= Dai Davies (journalist) =

Dai Davies (David Davies; 22 October 1938 - 19 May 2008) was an English-born Welsh sports journalist, best known as golf correspondent of The Guardian.

He was born in Crewe, the son of sports journalist Rod Davies and his wife Peggy. Rod Davies worked on the Birmingham Evening Mail and his family came from Swansea, hence Dai chose to be called Welsh. While his father was serving in the Second World War, he and his mother lived in Blackpool. After the war, he attended King Edward's School, Aston, Birmingham.

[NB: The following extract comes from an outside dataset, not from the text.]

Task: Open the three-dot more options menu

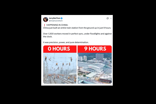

He did his national service in Singapore as a member of the Royal Army Ordnance Corps. Rather than attend university, he began an apprenticeship in journalism.

In his spare time, Davies played rugby for Sutton Coldfield RFC, and remained associated with the club, continuing to live in Sutton Coldfield until his death. He was also a jazz enthusiast who occasionally wrote for Keyboard magazine. He worked for a news agency, moving on to BBC Midlands, and in 1965 became golf correspondent of the Birmingham Post, where his father was also working.

In 1982 he joined The Guardian, writing under the name "David Davies" until he became established. He remained with the paper for over twenty years, retiring in 2004. He also worked on The Observer.

In 1983 he married Patricia, who was a successful amateur golfer and a golf writer. Together they would write Teach Yourself Golf and Beyond the Fairways (1999). They had no children.

He died in hospital of oesophagogastric cancer, aged 69.